Another option may be to live off campus in a cheap apartment. Just be sure to stock up on Ramen noodles.
Work During School
Working your way through school doesn’t mean what it used to. Twenty years ago, reasonable public school costs meant that a college student might be able to work part-time and pay for school as she went. But this isn’t usually possible today.
Still, working during school can help students cover basic expenses – transportation, insurance, books, food, rent, etc. – so that they don’t have to take out bigger student loans. Students who choose the right school may be able to pay for a big portion of tuition with a part-time job.
Some research shows that students who work 10-15 hours per week, especially at on-campus jobs, are more likely to graduate with a degree. And working during college can provide students with essential professional and hands-on skills that will make the search for a post-college job easier.
If your child hopes to pay some of his or her tuition by working during college, ask the college about a payment plan. Many schools let you pay for tuition throughout the year, in monthly installments.

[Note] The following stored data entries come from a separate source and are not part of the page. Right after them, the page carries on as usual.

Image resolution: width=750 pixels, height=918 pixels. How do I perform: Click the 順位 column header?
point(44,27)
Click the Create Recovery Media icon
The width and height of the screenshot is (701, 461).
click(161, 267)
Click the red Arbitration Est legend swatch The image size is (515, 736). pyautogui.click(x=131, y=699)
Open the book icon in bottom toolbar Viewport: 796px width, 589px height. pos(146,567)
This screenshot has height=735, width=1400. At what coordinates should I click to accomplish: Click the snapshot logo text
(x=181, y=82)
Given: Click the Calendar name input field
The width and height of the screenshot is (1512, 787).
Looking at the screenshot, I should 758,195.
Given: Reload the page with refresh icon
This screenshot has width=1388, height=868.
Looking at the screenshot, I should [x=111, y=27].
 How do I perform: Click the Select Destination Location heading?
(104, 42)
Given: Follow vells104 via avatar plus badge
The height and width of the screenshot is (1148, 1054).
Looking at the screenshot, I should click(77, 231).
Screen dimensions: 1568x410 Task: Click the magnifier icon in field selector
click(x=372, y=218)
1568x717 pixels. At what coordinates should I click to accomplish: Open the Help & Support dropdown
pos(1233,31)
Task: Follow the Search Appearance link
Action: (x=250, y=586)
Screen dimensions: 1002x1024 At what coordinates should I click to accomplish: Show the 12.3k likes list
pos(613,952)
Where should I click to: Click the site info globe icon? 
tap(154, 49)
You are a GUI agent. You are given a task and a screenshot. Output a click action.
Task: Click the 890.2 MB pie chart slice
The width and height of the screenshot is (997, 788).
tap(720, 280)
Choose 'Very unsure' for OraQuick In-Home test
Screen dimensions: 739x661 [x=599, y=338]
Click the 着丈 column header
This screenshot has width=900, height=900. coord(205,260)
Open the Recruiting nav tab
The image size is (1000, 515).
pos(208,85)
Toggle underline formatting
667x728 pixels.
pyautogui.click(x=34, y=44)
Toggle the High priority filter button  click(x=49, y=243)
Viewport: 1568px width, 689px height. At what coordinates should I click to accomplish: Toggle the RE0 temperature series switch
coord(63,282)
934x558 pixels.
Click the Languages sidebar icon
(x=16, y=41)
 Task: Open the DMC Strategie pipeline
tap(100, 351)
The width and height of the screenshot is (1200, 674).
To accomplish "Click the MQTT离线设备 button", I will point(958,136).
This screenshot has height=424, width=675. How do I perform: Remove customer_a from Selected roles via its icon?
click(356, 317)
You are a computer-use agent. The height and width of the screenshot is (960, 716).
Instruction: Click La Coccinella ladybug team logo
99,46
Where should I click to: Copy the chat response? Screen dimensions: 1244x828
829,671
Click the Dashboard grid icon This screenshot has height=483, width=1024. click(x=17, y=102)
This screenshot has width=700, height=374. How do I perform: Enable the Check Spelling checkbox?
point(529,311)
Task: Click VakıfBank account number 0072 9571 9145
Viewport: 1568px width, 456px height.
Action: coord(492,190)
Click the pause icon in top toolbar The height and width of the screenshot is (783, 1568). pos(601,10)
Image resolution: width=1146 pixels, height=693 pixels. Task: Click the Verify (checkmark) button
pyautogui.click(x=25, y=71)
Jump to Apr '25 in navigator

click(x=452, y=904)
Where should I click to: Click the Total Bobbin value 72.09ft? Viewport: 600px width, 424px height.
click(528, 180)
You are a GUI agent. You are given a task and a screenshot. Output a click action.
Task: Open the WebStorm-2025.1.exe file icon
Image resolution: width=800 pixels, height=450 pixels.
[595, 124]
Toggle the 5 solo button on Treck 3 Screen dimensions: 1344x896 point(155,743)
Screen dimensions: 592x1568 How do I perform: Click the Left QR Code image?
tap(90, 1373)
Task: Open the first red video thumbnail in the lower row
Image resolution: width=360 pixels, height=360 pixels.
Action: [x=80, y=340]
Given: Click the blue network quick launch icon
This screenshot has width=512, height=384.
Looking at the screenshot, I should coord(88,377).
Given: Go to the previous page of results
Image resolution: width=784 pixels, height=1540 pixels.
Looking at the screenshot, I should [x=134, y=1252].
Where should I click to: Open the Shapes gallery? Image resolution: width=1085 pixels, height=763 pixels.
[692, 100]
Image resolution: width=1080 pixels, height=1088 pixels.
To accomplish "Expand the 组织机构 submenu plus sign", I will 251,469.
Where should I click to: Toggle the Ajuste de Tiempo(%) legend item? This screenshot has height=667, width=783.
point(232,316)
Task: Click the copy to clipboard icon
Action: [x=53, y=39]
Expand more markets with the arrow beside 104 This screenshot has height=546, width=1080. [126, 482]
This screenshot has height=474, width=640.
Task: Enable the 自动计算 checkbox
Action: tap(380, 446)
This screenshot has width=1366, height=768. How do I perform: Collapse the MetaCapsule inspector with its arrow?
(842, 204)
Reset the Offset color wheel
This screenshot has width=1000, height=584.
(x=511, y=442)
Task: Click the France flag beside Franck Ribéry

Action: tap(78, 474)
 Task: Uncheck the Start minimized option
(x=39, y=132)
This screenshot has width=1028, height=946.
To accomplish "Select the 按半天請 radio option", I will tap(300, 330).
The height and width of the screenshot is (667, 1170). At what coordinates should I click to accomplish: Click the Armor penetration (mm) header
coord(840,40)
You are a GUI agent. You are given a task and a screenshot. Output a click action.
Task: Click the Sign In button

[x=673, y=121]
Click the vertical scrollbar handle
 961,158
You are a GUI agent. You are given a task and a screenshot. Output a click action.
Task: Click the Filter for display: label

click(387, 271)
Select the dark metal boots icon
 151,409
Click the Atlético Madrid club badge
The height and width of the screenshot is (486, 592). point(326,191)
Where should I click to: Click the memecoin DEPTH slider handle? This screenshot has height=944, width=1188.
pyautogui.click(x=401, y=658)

Student debt is the talk of the day, and it’s no wonder. Statistics on the American Student Assistance website note that 60 percent of college students borrow money for school. The average student loan balance for all age groups in 2012 was $24,300, with 25 percent of borrowers owing more than $28,000.
Clearly, student debt is a huge issue, and you’ll want to consider it when planning for college.
The goal for every college student and family should be to minimize student loan debt. Proper planning and some of the tactics listed above can help you do this. Other options include parents paying for some tuition costs on a payment plan and students delaying school for a year to save money.
If you need or your child needs to incur some debt for college, be sure that the amount is justified by your child’s likely income from a future career. In other words, don’t put an elementary education major in $100,000 of debt for a $40,000 career.
Also, be sure you exhaust your federal debt options before moving on to private loans. Though federal student loan interest rates are still in question as of today, the rates on federal loans will likely always be lower than rates on private loans.
Federally backed student loans also have more repayment options, which alleviate some of the burden of student loan payments in graduates’ early, low-paying working years.
If you absolutely must take out private loans to fund part of a student’s education, do so with your eyes open. Shop around and understand all the loan terms before signing.
And while you’re at it, be sure you walk your child through every step of the lending process, don’t just fill out the paperwork on his or her behalf.
I, for one, didn’t have enough information about student loans – and what they’d cost me – going into college. If I had known then what I know now, I may have made wiser college choices.
So Many Choices
Clearly, planning for college costs is complex. It’s a good idea to meet with a financial planner, whether you’re early or late in the planning process.
But remember: Start with concrete goals and take the college planning process one step at a time. Get those basics down, and you’ll be well on your way to a solid financial plan to get your child(ren) through college!